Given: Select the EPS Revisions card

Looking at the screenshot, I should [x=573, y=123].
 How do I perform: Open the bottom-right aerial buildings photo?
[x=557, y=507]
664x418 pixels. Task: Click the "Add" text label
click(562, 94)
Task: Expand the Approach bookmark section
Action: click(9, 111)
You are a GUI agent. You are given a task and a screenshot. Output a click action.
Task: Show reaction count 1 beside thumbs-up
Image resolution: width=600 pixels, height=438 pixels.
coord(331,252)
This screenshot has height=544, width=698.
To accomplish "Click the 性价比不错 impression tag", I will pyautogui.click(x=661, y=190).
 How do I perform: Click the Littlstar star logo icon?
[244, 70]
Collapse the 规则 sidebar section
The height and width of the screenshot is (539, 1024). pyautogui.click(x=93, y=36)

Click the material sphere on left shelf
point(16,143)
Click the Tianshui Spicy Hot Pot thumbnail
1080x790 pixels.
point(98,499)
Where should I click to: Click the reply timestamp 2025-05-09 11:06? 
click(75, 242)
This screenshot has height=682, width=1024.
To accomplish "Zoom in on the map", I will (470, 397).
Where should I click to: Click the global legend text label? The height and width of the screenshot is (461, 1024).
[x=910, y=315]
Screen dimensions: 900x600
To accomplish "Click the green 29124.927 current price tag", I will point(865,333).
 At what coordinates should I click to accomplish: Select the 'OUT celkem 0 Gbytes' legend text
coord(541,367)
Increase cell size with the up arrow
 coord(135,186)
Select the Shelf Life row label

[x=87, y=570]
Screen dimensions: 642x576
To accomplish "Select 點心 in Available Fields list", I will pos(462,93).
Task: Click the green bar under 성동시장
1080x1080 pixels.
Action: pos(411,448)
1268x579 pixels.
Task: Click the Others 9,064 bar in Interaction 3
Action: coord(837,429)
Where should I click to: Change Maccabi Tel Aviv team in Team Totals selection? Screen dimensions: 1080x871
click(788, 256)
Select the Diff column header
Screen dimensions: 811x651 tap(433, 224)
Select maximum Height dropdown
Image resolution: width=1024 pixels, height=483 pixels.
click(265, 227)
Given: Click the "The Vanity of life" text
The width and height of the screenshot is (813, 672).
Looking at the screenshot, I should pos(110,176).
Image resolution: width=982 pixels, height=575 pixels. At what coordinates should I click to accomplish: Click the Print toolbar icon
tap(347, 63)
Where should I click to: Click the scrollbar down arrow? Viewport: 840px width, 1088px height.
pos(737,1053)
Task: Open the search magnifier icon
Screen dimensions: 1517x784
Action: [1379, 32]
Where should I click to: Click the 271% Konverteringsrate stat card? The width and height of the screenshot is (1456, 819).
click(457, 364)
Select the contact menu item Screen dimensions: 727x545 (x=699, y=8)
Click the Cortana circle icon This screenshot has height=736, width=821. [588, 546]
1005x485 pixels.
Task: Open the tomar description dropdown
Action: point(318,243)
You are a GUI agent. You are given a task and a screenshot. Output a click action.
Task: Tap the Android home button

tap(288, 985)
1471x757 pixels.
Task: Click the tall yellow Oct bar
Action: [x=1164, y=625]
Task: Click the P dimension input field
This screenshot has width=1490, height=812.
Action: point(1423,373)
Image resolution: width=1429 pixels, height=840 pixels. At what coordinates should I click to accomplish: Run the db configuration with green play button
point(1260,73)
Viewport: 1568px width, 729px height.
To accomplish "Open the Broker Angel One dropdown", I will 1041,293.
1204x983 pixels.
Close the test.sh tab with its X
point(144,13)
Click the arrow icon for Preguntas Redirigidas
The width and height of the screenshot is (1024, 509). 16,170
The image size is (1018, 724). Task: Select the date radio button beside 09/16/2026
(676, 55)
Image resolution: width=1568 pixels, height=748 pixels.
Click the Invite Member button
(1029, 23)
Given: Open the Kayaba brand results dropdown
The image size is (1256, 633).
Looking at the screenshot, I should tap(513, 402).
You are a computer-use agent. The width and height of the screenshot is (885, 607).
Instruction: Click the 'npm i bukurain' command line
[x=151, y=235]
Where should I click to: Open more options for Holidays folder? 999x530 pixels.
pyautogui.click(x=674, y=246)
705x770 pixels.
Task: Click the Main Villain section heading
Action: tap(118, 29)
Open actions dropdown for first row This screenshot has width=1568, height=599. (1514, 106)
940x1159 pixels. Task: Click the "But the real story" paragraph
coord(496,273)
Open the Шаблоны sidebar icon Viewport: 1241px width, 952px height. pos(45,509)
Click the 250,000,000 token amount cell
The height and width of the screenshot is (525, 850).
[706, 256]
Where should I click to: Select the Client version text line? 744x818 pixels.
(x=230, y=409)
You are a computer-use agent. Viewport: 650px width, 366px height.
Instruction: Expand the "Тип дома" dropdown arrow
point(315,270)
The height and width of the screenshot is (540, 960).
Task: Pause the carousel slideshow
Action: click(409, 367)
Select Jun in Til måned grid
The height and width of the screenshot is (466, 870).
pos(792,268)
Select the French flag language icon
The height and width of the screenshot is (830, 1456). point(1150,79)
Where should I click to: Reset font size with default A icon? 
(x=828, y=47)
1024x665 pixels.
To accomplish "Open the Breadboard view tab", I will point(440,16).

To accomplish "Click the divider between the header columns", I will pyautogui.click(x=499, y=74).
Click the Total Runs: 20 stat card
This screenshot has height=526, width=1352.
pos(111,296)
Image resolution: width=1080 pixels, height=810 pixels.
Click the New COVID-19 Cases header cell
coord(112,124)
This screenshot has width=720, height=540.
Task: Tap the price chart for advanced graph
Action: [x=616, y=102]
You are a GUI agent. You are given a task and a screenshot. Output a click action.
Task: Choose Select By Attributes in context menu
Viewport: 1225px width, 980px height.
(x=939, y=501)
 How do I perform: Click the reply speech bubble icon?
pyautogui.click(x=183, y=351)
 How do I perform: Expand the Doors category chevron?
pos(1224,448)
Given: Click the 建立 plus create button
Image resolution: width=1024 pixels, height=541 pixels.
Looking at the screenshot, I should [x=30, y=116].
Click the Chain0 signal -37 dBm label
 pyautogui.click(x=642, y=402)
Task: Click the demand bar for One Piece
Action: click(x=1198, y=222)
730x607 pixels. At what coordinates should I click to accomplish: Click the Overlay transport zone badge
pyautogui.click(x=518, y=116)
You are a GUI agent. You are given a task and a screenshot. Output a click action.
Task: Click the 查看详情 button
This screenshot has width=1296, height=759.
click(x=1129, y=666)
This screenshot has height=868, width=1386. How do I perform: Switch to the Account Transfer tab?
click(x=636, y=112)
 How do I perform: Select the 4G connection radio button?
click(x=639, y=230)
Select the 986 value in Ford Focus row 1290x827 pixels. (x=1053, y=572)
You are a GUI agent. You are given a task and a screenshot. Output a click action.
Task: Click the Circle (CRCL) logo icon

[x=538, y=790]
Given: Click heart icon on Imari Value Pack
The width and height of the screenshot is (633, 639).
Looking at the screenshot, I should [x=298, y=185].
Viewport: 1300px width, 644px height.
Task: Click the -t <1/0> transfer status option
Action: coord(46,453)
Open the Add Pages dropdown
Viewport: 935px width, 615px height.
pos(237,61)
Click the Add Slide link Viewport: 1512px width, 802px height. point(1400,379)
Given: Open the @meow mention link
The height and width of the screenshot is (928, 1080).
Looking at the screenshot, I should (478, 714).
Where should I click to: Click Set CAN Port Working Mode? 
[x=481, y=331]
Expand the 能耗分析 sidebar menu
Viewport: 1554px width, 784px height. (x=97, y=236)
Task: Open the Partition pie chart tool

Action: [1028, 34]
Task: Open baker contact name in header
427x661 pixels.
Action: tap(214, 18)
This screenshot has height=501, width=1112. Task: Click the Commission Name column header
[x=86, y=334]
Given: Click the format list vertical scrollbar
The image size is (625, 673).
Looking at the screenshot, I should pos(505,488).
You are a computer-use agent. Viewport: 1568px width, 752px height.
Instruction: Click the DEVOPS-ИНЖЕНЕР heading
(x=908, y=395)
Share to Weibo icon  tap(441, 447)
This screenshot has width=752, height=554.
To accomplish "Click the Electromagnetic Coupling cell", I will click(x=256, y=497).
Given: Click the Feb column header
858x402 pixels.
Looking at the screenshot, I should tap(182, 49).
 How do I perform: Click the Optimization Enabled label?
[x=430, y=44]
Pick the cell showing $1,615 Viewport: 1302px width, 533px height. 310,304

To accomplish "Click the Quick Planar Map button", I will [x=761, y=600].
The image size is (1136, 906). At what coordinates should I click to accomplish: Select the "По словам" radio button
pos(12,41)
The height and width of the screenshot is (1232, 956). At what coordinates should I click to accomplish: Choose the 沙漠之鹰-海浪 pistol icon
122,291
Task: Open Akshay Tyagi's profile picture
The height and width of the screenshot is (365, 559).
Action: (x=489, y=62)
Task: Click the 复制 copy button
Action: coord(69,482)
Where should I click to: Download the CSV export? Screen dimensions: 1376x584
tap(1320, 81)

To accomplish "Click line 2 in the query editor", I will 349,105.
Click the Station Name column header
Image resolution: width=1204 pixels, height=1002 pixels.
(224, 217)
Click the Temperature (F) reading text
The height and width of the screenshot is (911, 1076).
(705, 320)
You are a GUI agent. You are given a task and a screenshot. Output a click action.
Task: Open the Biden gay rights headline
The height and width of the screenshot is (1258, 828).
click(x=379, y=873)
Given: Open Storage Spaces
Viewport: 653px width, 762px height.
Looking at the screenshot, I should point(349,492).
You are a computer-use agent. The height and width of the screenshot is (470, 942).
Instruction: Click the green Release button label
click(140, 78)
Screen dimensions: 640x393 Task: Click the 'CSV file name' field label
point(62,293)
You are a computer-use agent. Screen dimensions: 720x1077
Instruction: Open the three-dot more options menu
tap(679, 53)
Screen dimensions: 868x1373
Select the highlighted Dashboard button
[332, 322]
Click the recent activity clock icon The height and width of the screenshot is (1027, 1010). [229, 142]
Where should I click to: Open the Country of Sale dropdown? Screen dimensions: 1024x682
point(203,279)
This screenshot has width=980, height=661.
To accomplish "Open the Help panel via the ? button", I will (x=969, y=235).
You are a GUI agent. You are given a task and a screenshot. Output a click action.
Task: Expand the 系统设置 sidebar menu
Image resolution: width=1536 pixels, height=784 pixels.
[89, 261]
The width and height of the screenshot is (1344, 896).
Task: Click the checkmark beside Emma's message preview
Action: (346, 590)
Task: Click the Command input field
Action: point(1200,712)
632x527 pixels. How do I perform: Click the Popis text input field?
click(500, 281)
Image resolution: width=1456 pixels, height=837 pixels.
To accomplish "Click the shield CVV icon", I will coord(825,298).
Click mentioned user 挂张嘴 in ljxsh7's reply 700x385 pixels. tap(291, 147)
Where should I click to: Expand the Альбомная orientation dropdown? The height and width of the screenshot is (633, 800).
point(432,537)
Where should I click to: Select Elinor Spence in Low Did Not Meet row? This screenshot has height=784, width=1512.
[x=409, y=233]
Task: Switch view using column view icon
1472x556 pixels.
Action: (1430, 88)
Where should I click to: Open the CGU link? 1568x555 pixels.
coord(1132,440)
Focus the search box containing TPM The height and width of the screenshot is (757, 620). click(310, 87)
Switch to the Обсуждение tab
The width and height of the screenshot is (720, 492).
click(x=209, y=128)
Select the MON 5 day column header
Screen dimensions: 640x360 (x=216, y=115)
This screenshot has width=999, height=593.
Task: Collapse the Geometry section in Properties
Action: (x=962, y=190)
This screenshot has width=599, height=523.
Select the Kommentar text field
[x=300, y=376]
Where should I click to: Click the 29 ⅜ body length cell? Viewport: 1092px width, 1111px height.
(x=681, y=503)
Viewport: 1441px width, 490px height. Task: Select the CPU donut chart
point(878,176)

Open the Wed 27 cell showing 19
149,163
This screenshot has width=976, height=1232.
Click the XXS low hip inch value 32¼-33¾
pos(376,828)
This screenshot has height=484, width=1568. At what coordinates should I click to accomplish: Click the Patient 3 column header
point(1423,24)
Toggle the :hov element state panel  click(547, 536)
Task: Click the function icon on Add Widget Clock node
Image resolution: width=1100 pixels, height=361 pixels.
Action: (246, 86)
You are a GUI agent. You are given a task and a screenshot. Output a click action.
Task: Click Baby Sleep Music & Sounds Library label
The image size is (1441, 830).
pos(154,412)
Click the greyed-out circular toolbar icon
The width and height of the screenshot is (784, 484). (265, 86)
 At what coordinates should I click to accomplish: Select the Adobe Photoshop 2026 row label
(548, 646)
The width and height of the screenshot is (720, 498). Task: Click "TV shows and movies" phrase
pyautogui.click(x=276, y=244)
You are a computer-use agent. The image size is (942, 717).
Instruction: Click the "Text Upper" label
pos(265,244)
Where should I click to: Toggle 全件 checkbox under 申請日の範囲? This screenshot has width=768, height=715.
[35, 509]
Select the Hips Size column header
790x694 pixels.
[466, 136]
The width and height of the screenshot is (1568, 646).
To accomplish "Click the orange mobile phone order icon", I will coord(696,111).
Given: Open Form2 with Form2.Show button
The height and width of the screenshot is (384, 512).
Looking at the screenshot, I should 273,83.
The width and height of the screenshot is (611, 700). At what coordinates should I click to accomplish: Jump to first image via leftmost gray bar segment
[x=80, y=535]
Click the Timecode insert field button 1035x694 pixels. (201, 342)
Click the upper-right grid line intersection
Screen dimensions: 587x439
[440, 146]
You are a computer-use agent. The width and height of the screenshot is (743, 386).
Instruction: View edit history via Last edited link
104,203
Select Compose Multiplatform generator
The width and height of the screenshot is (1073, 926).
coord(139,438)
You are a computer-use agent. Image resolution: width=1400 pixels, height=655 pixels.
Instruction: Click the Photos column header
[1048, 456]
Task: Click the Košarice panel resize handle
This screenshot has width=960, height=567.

● ● ● ● ● ● ●

- [What is being asked] Of the records above, copy each line that includes "computer".

- [Answer space]
You are a computer-use agent. The width and height of the screenshot is (885, 607).
You are a computer-use agent. Viewport: 650px width, 366px height.
You are a computer-use agent. Viewport: 1568px width, 752px height.
You are a computer-use agent. The height and width of the screenshot is (470, 942).
You are a computer-use agent. Screen dimensions: 720x1077
You are a computer-use agent. The image size is (942, 717).
You are a computer-use agent. The width and height of the screenshot is (743, 386).
You are a computer-use agent. Image resolution: width=1400 pixels, height=655 pixels.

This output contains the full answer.